Keeping tabs on life
Global studies of biodiversity have important biases owing to data gaps. Most of the records of species come from Europe and North America; there are very few data from the tropics, where rainforests house half of all species in just 7% of the Earth’s surface. And even in the most richly monitored places on Earth, such as Europe, the data are patchy. “We are trying to read the book, but we have only a few letters,” says Pereira.
Pereira and his colleagues are designing a top-down monitoring network in Europe called EuropaBON that can add in more letters, and maybe even sentences. The project has received 3 million (US$3.5 million) from the European Commission, and was launched last December. Pereira and Jessica Junker, the scientific coordinator of EuropaBON and a conservationist at Martin Luther University Halle-Wittenberg in Germany, have assembled a 350-strong community of national conservation authorities, non-governmental organizations, scientists and government officials. Among the first goals is to create a map that identifies data gaps as well as a list of metrics to be tracked, Pereira says. At the end of the initial three-year stage, EuropaBON aims to set up a coordinating centre for the monitoring network.
It’d have to be affordable to be replicable and maintained over time. Lack of funds has hampered a global version of this project, called GEO BON, on which EuropaBON is based, says Dornelas.

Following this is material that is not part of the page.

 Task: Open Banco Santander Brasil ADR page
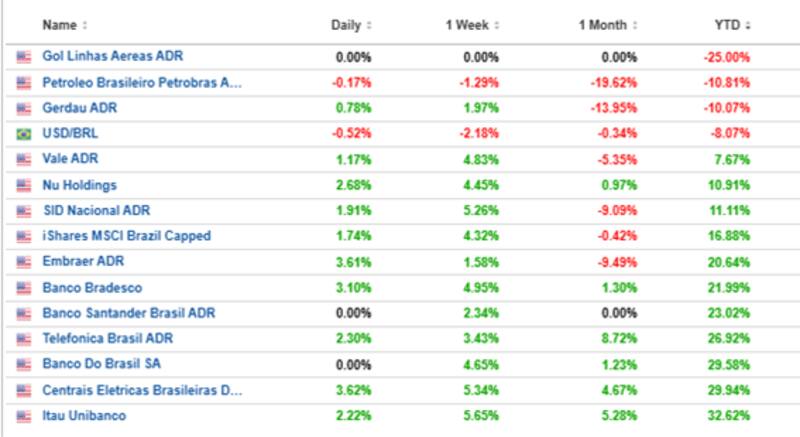[x=129, y=313]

To contain costs, EuropaBON intends to use existing long-term monitoring sites. Where there are data gaps, the scientists would launch new tracking efforts using technology such as sensors, weather radar and drones, or citizen volunteers, who already do 80% of the biodiversity monitoring in Europe.
EuropaBON would also use satellite data of land cover, vegetation growth and other indicators of local biodiversity. The data streams would be combined with modelling to generate seamless biodiversity data over time and across Europe. The plan is that data from the project will help the European Commission to decide what research to fund on the continent’s biodiversity, says Pereira. In a stakeholder meeting in May for EuropaBON, Humberto Delgado Rosa, the director for natural capital at the European Commission, said that the European Union wants to make “huge leaps internationally in biodiversity, as it has done with climate in Paris”. EuropaBON should help Europe to meet its international commitments to report on its biodiversity, Rosa said.
“This new global biodiversity framework needs quantification, measurability,” he said. “In a nutshell, we need knowledge.”
Dornelas, who is also part of EuropaBON, says she would like to expand this initiative across the world. Canada is exploring a national version, called CanBON. But for now, monitoring remains sparse in the poorer parts of the world, where most of the planet’s biodiversity remains.
“Europe is one of the best monitored parts of the planet, and where we’re really, really missing data is from other parts of the world,” she says. “But I guess we got to start somewhere.”